El Bolshói errante
Para algunos se trata de una ocasión histórica, aunque no sea la primera. El Ballet del Gran Teatro Bolshói de Moscú empieza hoy la temporada de invierno en la Ópera Garnier de París con grandes títulos que resumen la historia y las tendencias estéticas de una de las más importantes compañías de danza académica. Se trata de un desembarco en toda regla: más de trescientas personas entre bailarines, músicos, profesores, técnicos y otros miembros de ese complejo engranaje que es la compañía de ballet de un gran teatro de ópera, institución tipo fraguada entre los siglos XVIII y XIX y que aún se mantiene con sus rigores, jerarquías y rituales, probablemente los factores que garantizan su supervivencia y salud, en sitios como Moscú, San Petersburgo (Kirov-Marinskii), París, Viena y Berlín. Son los museos vivientes del ballet, sus bibliotecas de Alejandría.
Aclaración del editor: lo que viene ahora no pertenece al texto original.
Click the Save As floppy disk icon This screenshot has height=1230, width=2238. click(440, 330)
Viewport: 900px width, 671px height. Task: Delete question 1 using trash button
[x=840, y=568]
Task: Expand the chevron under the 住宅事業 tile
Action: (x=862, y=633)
'Le corsaire' vuelve a París (siendo el mismo y otro a la vez), donde fue estrenado en 1858 en presencia de Napoleón III
El Teatro Bolshói moscovita está en reparaciones. Tras aparecer nuevas grietas en la cimentación y tras décadas de desidia y tantas grietas morales, el noble edificio (llamado entonces Petrovski), proyectado por Ossip Bove entre 1810 y 1825, con sus imponentes ocho columnas que soportan un tímpano de inspiración clásica, necesitaba una cura a fondo, aunque lo que vemos hoy se debe finalmente a la reconstrucción de Albert Cavos en 1856. Alexéi Ratmanski, director del ballet, reconocía el pasado diciembre que las obras iban con retraso e imprevistos (el río subterráneo no deja de dar sustos), y quizás el único consuelo es que ya funciona al cien por cien la nueva sala aneja construida a la izquierda del edificio antiguo y que está destinada a albergar los productos experimentales y modernos. Y hay latente mucha polémica sobre la restauración de la gran sala, sobre qué símbolos conservar y cuáles no (hay profusión de emblemas pretéritos, hoces y martillos por doquier, desde la cortina grana y oro al bambalinón o el gran carpanel de la embocadura), algo que podría servir de metáfora sobre el repertorio de la época soviética, a la sazón presente en esta gira con su título más señero: Espartaco. Por fortuna, un buen criterio ha permito salvar los destellos artísticos de los tiempos oscuros.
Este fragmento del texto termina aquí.